MESDAMES, MESSIEURS,

La prévention doit être une étape substantielle de la procédure à organiser en matière de licenciement économique.

Cette préoccupation existe déjà pour ce qu'on appelle les « plans sociaux », qui doivent contenir des mesures de reclassement, les magistrats des juridictions civiles (et non pas administratives) contrôlant l'effort de reclassement exigé de l'employeur. Si l'obligation à laquelle est soumis le patron n'est pas respectée, la procédure est nulle et les licenciements prononcés à son terme sont également nuls.

Ces dispositions ne concernent aujourd'hui que les licenciements collectifs touchant au moins dix salariés dans des entreprises de cinquante salariés au moins.

La jurisprudence actuelle a mis en évidence une obligation de reclassement à la charge de l'employeur pour tout licenciement économique. Mais les juges ne contrôlent le respect de cette obligation qu'à posteriori pour apprécier le bien-fondé du licenciement.

━━━━━━━━━━━━━━━━

**Exercices:**
**1.** Relevez, une seule fois chacun, tous les noms qui désignent des personnes ou des groupes de personnes dans l'extrait sur le licenciement économique, y compris ceux de la formule d'adresse.
**2.** Recopiez l'extrait sur le licenciement économique depuis « Ces dispositions ne » jusqu'à « salariés au moins. », ces deux passages compris.
**3.** Reprenez l'extrait sur le licenciement économique là où il s'arrête et poursuivez sa rédaction.

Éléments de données

━━━━━━━━━━━━━━━━

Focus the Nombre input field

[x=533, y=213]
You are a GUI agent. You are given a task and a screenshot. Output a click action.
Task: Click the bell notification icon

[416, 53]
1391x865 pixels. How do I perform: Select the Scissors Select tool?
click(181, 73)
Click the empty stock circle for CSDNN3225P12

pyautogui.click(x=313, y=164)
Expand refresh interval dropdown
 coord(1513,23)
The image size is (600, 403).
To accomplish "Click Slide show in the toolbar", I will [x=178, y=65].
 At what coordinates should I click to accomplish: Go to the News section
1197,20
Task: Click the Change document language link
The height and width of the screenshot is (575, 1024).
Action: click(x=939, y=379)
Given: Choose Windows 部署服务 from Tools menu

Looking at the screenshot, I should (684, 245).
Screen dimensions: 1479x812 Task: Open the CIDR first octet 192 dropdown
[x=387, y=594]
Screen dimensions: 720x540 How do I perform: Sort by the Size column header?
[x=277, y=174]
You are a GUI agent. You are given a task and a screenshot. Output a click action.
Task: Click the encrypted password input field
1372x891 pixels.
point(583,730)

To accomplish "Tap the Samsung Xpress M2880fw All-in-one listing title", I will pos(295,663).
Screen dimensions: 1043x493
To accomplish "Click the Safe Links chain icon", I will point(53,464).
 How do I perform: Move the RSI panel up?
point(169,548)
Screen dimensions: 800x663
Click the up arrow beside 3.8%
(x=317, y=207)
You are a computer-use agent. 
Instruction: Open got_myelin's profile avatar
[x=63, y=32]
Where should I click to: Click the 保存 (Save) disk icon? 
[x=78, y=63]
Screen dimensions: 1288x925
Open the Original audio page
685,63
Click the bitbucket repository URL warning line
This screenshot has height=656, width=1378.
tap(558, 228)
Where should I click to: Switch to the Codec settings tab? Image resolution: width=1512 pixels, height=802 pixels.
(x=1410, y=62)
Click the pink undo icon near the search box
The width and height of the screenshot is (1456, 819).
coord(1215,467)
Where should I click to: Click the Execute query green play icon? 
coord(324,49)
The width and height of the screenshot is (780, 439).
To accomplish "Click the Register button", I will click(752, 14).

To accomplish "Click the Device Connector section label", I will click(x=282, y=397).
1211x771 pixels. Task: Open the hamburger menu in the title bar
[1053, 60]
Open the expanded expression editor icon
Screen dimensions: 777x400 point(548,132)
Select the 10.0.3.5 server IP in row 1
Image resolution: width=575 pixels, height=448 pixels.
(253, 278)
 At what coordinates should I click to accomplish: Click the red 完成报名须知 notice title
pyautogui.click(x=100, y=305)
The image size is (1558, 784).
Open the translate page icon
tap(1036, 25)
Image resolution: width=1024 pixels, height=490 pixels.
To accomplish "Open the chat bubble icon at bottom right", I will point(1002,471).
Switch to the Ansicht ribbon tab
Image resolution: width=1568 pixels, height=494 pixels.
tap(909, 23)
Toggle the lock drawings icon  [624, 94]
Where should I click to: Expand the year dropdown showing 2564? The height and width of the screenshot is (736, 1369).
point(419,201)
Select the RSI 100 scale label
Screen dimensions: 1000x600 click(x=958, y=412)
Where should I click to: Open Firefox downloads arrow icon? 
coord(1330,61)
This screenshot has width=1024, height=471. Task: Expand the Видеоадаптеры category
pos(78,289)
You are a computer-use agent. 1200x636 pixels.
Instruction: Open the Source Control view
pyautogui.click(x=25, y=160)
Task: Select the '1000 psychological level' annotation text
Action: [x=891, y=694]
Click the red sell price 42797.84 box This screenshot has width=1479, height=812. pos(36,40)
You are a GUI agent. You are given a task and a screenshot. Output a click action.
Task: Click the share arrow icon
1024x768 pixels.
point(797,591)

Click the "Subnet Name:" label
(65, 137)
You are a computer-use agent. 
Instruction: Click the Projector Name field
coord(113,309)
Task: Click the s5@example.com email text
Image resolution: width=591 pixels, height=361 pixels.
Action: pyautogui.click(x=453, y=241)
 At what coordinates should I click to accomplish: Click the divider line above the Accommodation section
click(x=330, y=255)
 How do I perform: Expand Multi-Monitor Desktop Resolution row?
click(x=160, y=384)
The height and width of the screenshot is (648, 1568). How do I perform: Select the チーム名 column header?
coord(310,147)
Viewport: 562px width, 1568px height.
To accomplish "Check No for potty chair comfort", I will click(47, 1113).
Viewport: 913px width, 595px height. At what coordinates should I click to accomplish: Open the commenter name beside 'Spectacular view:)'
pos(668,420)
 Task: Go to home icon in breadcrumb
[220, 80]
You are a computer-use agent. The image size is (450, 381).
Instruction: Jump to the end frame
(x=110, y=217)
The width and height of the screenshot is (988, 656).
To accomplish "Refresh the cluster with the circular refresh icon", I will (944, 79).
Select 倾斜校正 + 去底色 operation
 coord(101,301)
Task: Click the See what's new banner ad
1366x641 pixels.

━━━━━━━━━━━━━━━━

**Corrigé:**
**1.** Mesdames, messieurs, magistrats, employeur, patron, salariés, juges

**2.**
Ces dispositions ne concernent aujourd'hui que les licenciements collectifs touchant au moins dix salariés dans des entreprises de cinquante salariés au moins.

**3.**
Il est proposé de faire de cette obligation une condition du licenciement quel qu'il soit : le licenciement ne devrait pas intervenir aussi longtemps que l'employeur n'aurait pas recherché un reclassement.

Cette phase de recherche de reclassement se situerait entre l'entretien préalable tel qu'il existe aujourd'hui et la notification du licenciement.

L'employeur devra faire des propositions de reclassement par écrit, il faut prévoir l'intervention des délégués du personnel, obligeant l'employeur à les consulter sur toute mesure de reclassement proposée.

La mesure existe déjà pour les salariés accidentés du travail déclarés inaptes lorsque la tentative de reclassement dans l'entreprise est faite.

Jusqu'à maintenant, cette obligation n'a été définie que par la jurisprudence. Il faudrait donc préciser à quel niveau situer l'effort de reclassement que l'employeur doit fournir et dans quel cadre la recherche de reclassement doit s'effectuer.

Pour que le reclassement puisse pleinement remplir sa fonction dissuasive à l'égard du licenciement, il faut également préciser le contenu de l'obligation de reclasser.

À l'heure actuelle, les contours de cette obligation sont mis en relief lors du contrôle judiciaire des reclassements proposés par l'employeur. Le juge exerce à cette occasion un double contrôle :

- contrôle de la qualité des reclassements proposés lors du licenciement individuel ou collectif ;

- contrôle du respect de la procédure d'élaboration du plan de reclassement dans le cadre d'un licenciement collectif.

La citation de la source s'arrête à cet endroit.